▸ **WHAT IS REQUIRED**:
The first line of the entries through the line bearing "Task: Click the 共享 share toolbar icon": copy these lines exactly and return nothing else.
EXERCISE DATA START
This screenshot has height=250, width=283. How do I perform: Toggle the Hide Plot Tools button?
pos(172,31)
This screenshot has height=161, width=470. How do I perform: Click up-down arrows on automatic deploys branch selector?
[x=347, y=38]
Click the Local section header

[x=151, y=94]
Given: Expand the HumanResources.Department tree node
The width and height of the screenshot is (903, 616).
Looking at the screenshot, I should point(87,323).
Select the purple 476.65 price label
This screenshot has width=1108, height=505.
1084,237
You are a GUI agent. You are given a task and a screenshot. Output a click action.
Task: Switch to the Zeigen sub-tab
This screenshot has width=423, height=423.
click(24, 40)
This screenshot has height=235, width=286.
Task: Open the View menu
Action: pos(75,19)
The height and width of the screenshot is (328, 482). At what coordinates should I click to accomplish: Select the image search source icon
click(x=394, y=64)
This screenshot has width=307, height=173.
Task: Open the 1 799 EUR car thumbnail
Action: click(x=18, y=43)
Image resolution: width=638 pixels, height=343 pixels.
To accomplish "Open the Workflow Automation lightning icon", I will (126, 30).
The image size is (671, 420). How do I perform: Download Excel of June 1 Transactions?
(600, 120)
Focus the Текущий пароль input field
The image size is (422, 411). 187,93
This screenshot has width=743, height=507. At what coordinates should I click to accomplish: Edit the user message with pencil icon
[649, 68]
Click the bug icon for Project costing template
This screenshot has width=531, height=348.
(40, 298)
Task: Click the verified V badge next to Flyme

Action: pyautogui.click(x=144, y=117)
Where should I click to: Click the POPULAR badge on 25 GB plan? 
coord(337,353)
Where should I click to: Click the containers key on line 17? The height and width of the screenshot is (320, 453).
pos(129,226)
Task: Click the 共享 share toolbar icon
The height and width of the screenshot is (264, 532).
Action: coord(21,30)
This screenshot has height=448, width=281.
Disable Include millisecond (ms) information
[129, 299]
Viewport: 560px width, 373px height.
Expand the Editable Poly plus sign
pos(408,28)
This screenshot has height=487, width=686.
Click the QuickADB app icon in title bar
EXERCISE DATA END
▸ **ANSWER SECTION**:
This screenshot has height=250, width=283. How do I perform: Toggle the Hide Plot Tools button?
pos(172,31)
This screenshot has height=161, width=470. How do I perform: Click up-down arrows on automatic deploys branch selector?
[x=347, y=38]
Click the Local section header

[x=151, y=94]
Given: Expand the HumanResources.Department tree node
The width and height of the screenshot is (903, 616).
Looking at the screenshot, I should point(87,323).
Select the purple 476.65 price label
This screenshot has width=1108, height=505.
1084,237
You are a GUI agent. You are given a task and a screenshot. Output a click action.
Task: Switch to the Zeigen sub-tab
This screenshot has width=423, height=423.
click(24, 40)
This screenshot has height=235, width=286.
Task: Open the View menu
Action: pos(75,19)
The height and width of the screenshot is (328, 482). At what coordinates should I click to accomplish: Select the image search source icon
click(x=394, y=64)
This screenshot has width=307, height=173.
Task: Open the 1 799 EUR car thumbnail
Action: click(x=18, y=43)
Image resolution: width=638 pixels, height=343 pixels.
To accomplish "Open the Workflow Automation lightning icon", I will (126, 30).
The image size is (671, 420). How do I perform: Download Excel of June 1 Transactions?
(600, 120)
Focus the Текущий пароль input field
The image size is (422, 411). 187,93
This screenshot has width=743, height=507. At what coordinates should I click to accomplish: Edit the user message with pencil icon
[649, 68]
Click the bug icon for Project costing template
This screenshot has width=531, height=348.
(40, 298)
Task: Click the verified V badge next to Flyme

Action: pyautogui.click(x=144, y=117)
Where should I click to: Click the POPULAR badge on 25 GB plan? 
coord(337,353)
Where should I click to: Click the containers key on line 17? The height and width of the screenshot is (320, 453).
pos(129,226)
Task: Click the 共享 share toolbar icon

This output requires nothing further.